*What is required*
Repeat all of the records verbatim.

*Dataset extract*
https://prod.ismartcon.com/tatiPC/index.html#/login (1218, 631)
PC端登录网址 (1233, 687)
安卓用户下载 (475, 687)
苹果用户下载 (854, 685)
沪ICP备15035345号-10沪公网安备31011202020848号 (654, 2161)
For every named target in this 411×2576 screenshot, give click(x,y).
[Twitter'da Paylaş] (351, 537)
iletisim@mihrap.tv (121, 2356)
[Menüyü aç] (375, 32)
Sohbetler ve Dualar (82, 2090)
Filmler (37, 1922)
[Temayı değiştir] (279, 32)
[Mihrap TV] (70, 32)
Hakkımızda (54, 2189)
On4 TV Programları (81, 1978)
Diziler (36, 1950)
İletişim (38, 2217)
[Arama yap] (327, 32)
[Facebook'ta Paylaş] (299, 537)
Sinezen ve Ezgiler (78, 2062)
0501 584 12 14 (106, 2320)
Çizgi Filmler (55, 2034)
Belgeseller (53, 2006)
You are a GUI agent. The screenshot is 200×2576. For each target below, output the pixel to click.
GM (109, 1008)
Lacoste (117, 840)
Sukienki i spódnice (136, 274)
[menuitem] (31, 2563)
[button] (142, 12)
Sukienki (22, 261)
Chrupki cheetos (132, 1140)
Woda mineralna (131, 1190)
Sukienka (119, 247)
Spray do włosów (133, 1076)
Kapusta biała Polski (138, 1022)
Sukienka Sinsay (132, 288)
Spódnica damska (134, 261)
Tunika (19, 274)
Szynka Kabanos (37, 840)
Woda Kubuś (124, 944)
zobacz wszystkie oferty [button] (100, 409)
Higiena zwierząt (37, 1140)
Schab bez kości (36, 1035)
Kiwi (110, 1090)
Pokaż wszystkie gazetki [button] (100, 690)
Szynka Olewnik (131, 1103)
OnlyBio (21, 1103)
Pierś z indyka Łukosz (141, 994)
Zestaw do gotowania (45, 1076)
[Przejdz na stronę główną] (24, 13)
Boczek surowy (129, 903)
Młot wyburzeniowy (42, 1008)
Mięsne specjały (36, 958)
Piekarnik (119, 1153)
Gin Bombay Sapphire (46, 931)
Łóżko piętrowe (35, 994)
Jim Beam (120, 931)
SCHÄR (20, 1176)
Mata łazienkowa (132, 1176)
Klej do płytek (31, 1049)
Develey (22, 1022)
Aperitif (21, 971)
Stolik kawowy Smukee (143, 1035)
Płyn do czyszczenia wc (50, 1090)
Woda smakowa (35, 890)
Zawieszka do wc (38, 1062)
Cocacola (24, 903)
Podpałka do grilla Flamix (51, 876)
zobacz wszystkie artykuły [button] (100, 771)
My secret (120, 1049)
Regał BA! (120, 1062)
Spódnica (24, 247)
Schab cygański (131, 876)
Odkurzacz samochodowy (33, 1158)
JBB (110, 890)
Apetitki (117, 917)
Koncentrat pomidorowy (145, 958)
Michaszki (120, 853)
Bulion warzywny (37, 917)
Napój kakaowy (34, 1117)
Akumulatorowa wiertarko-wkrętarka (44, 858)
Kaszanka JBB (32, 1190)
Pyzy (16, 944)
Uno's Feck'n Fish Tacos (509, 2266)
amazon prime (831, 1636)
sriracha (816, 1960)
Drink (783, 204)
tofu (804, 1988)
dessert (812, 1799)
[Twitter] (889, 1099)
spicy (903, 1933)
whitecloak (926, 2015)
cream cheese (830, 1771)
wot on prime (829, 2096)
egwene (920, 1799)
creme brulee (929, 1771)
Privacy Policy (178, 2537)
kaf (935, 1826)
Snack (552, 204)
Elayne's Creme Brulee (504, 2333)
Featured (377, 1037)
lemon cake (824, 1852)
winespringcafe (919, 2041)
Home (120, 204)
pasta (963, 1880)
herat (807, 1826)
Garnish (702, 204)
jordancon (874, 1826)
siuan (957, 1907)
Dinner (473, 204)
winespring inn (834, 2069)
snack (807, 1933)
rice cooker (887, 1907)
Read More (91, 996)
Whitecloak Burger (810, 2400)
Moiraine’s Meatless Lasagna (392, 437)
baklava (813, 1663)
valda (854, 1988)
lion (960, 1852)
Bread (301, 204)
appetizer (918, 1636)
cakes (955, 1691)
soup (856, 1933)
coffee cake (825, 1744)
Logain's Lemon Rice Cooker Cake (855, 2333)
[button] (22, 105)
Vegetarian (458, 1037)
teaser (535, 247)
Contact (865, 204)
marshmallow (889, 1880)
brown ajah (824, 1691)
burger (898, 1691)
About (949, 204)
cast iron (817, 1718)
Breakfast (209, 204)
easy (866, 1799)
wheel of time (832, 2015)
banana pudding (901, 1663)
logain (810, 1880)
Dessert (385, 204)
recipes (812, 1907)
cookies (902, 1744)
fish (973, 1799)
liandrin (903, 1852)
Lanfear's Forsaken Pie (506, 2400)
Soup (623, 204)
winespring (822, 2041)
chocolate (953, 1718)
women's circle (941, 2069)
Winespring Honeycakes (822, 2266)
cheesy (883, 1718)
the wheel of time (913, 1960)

*Result below*
https://prod.ismartcon.com/tatiPC/index.html#/login (1218, 631)
PC端登录网址 (1233, 687)
安卓用户下载 (475, 687)
苹果用户下载 (854, 685)
沪ICP备15035345号-10沪公网安备31011202020848号 (654, 2161)
For every named target in this 411×2576 screenshot, give click(x,y).
[Twitter'da Paylaş] (351, 537)
iletisim@mihrap.tv (121, 2356)
[Menüyü aç] (375, 32)
Sohbetler ve Dualar (82, 2090)
Filmler (37, 1922)
[Temayı değiştir] (279, 32)
[Mihrap TV] (70, 32)
Hakkımızda (54, 2189)
On4 TV Programları (81, 1978)
Diziler (36, 1950)
İletişim (38, 2217)
[Arama yap] (327, 32)
[Facebook'ta Paylaş] (299, 537)
Sinezen ve Ezgiler (78, 2062)
0501 584 12 14 (106, 2320)
Çizgi Filmler (55, 2034)
Belgeseller (53, 2006)
You are a GUI agent. The screenshot is 200×2576. For each target below, output the pixel to click.
GM (109, 1008)
Lacoste (117, 840)
Sukienki i spódnice (136, 274)
[menuitem] (31, 2563)
[button] (142, 12)
Sukienki (22, 261)
Chrupki cheetos (132, 1140)
Woda mineralna (131, 1190)
Sukienka (119, 247)
Spray do włosów (133, 1076)
Kapusta biała Polski (138, 1022)
Sukienka Sinsay (132, 288)
Spódnica damska (134, 261)
Tunika (19, 274)
Szynka Kabanos (37, 840)
Woda Kubuś (124, 944)
zobacz wszystkie oferty [button] (100, 409)
Higiena zwierząt (37, 1140)
Schab bez kości (36, 1035)
Kiwi (110, 1090)
Pokaż wszystkie gazetki [button] (100, 690)
Szynka Olewnik (131, 1103)
OnlyBio (21, 1103)
Pierś z indyka Łukosz (141, 994)
Zestaw do gotowania (45, 1076)
[Przejdz na stronę główną] (24, 13)
Boczek surowy (129, 903)
Młot wyburzeniowy (42, 1008)
Mięsne specjały (36, 958)
Piekarnik (119, 1153)
Gin Bombay Sapphire (46, 931)
Łóżko piętrowe (35, 994)
Jim Beam (120, 931)
SCHÄR (20, 1176)
Mata łazienkowa (132, 1176)
Klej do płytek (31, 1049)
Develey (22, 1022)
Aperitif (21, 971)
Stolik kawowy Smukee (143, 1035)
Płyn do czyszczenia wc (50, 1090)
Woda smakowa (35, 890)
Zawieszka do wc (38, 1062)
Cocacola (24, 903)
Podpałka do grilla Flamix (51, 876)
zobacz wszystkie artykuły [button] (100, 771)
My secret (120, 1049)
Regał BA! (120, 1062)
Spódnica (24, 247)
Schab cygański (131, 876)
Odkurzacz samochodowy (33, 1158)
JBB (110, 890)
Apetitki (117, 917)
Koncentrat pomidorowy (145, 958)
Michaszki (120, 853)
Bulion warzywny (37, 917)
Napój kakaowy (34, 1117)
Akumulatorowa wiertarko-wkrętarka (44, 858)
Kaszanka JBB (32, 1190)
Pyzy (16, 944)
Uno's Feck'n Fish Tacos (509, 2266)
amazon prime (831, 1636)
sriracha (816, 1960)
Drink (783, 204)
tofu (804, 1988)
dessert (812, 1799)
[Twitter] (889, 1099)
spicy (903, 1933)
whitecloak (926, 2015)
cream cheese (830, 1771)
wot on prime (829, 2096)
egwene (920, 1799)
creme brulee (929, 1771)
Privacy Policy (178, 2537)
kaf (935, 1826)
Snack (552, 204)
Elayne's Creme Brulee (504, 2333)
Featured (377, 1037)
lemon cake (824, 1852)
winespringcafe (919, 2041)
Home (120, 204)
pasta (963, 1880)
herat (807, 1826)
Garnish (702, 204)
jordancon (874, 1826)
siuan (957, 1907)
Dinner (473, 204)
winespring inn (834, 2069)
snack (807, 1933)
rice cooker (887, 1907)
Read More (91, 996)
Whitecloak Burger (810, 2400)
Moiraine’s Meatless Lasagna (392, 437)
baklava (813, 1663)
valda (854, 1988)
lion (960, 1852)
Bread (301, 204)
appetizer (918, 1636)
cakes (955, 1691)
soup (856, 1933)
coffee cake (825, 1744)
Logain's Lemon Rice Cooker Cake (855, 2333)
[button] (22, 105)
Vegetarian (458, 1037)
teaser (535, 247)
Contact (865, 204)
marshmallow (889, 1880)
brown ajah (824, 1691)
burger (898, 1691)
About (949, 204)
cast iron (817, 1718)
Breakfast (209, 204)
easy (866, 1799)
wheel of time (832, 2015)
banana pudding (901, 1663)
logain (810, 1880)
Dessert (385, 204)
recipes (812, 1907)
cookies (902, 1744)
fish (973, 1799)
liandrin (903, 1852)
Lanfear's Forsaken Pie (506, 2400)
Soup (623, 204)
winespring (822, 2041)
chocolate (953, 1718)
women's circle (941, 2069)
Winespring Honeycakes (822, 2266)
cheesy (883, 1718)
the wheel of time (913, 1960)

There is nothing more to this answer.